Come i tedeschi, nel ’39, per riprendersi Danzica inventarono la finta visita di una corrazzata che, appena entrò nel porto, sparò delle cannonate come segnale di pace, invece, fu la guerra, il Presidente del consiglio cerca la qualunque, per aprire la conflittualità contro il Presidente della camera. Un guerra combattuta all’interno del territorio pidiellino, i cui esiti sono molto attesi da parte dell’opposizione, che spera che, da questo scontro, Berlusconi esca indebolito per deporre le armi e arrendersi. In effetti, il Pd soprattutto gioca molto sulle contraddizioni interne alla maggioranza e non sulle proprie forze per abbattere l’avversario. Una politica profumata di vecchio Pci, che non avendo la forza per far cadere i governi della Prima repubblica, si alleava con alcune correnti interne della Dc, quelle di cifra di sinistra, per stare nel gioco politico, altrimenti restava fuori.

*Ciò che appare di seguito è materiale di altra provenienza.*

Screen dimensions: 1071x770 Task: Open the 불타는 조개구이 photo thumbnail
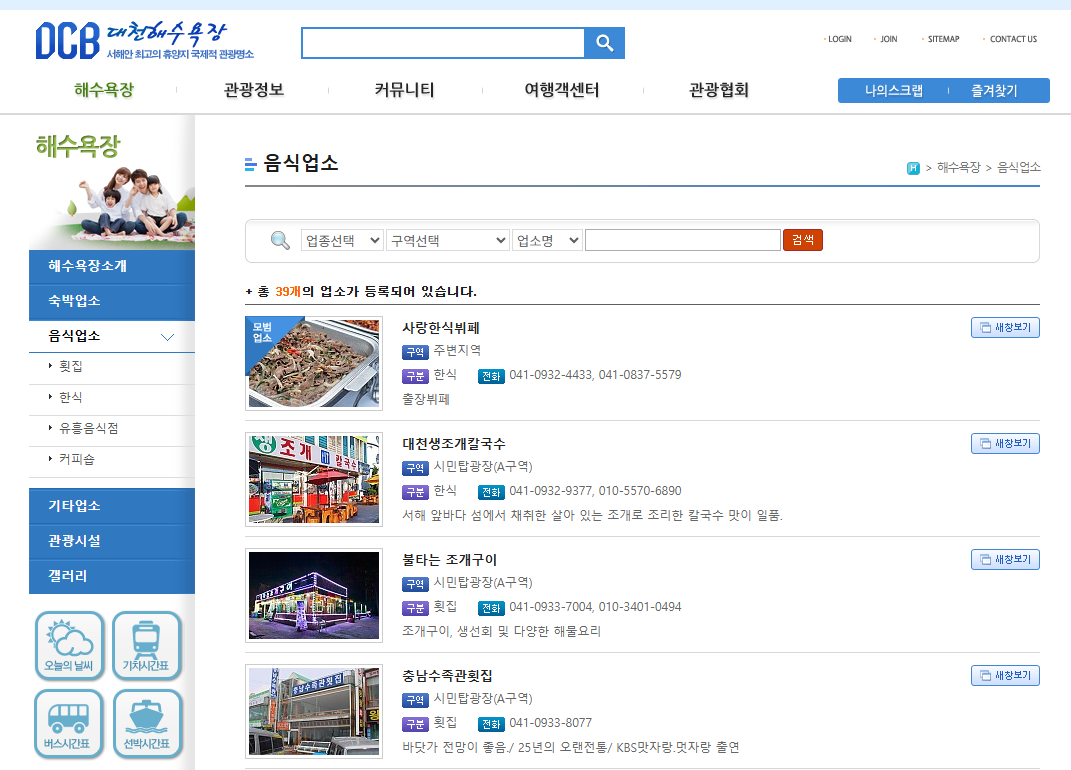[313, 595]
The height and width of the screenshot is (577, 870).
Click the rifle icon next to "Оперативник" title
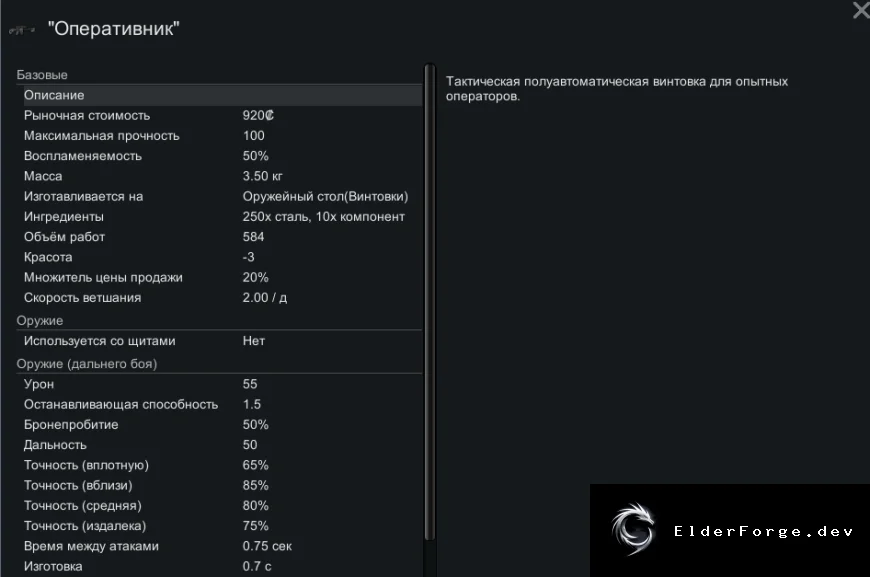pos(22,30)
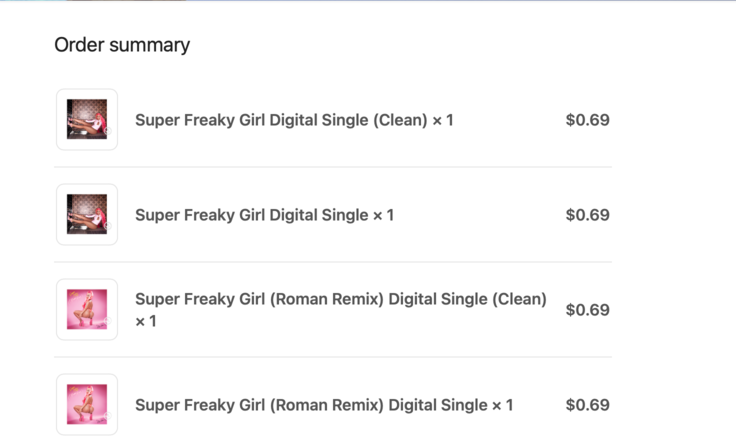The width and height of the screenshot is (736, 439).
Task: Click the "× 1" quantity of the second item
Action: (x=383, y=215)
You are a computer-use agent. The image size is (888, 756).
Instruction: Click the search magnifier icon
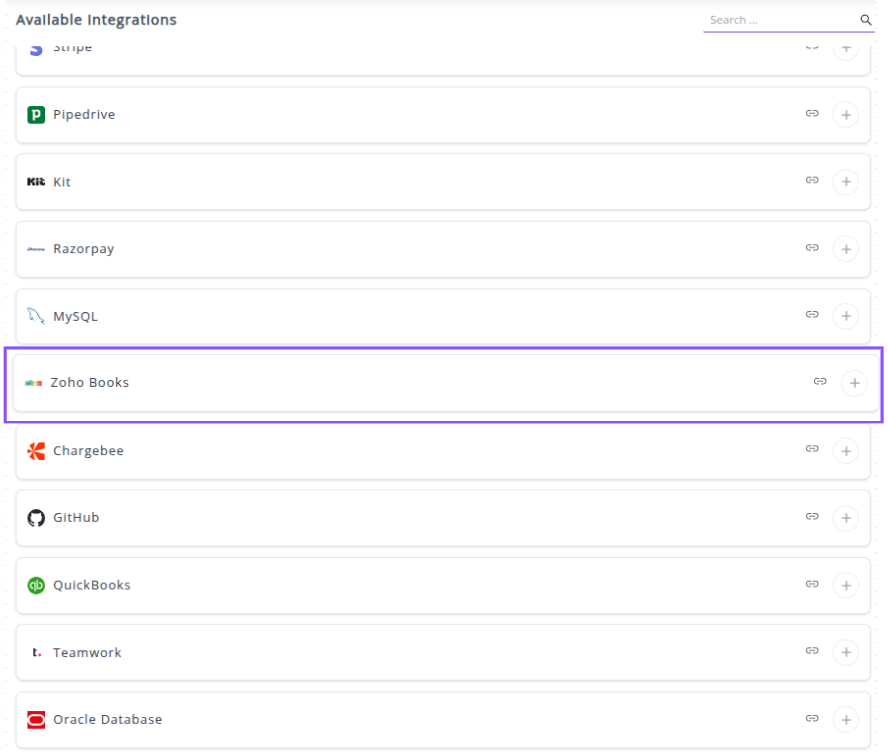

In questo panorama, i partiti di maggioranza e di governo subiscono oscillazioni non preoccupanti. Il Pdl dal 34,0% al 34,3%, mentre il Pd resta stabile al 27,0%. L’Idv recupera: dal 5,0% al 5,5%. L’Udc cala, dopo l’exploit della scorsa settimana: dal 7,7% al 7,0%. Mentre Sel avanza a piccoli passi: dal 4,0% al 4,2%. Rifondazione e i comunisti dall’1,8% al 2,0%.

Il blocco fermo alle % passate sono Mpa: 0,8%, La Destra:2,0%, Radicali:1,5%, Verdi: 1,0%. Infine: altri dall’1,7% al 2%.

Pure ale alte cariche dello Stato hanno subito delle oscillazioni, dal mese di giugno al 6 luglio: Giorgio Napolitano è passato dal 64,0% al 61,0%, meno 3%, Renato Schifani dal 48,0% al 47,0%, Gianfranco Fini: dal 52,5% al 52%, meno l’0,5%.

Non potevano restare fuori i ministri: Renato Brunetta è colui che guida la classifica degli uomini di governo più graditi: 52%. Mentre gli altri lo seguono a ruota Mara Carfagna e Roberto Maroni al 51%, Franco Frattini al 48%, Stefania Prestigiacomo al 48%, Angelino Alfano dal 46% al 48%, più 2%, Maurizio Sacconi dal 49% al 47%, meno 2%.

Gira e rigira, la maggioranza resta saldamente al potere, l’opposizione è condannata a sognare, come nella shakespeariana, una notte di mezza estate.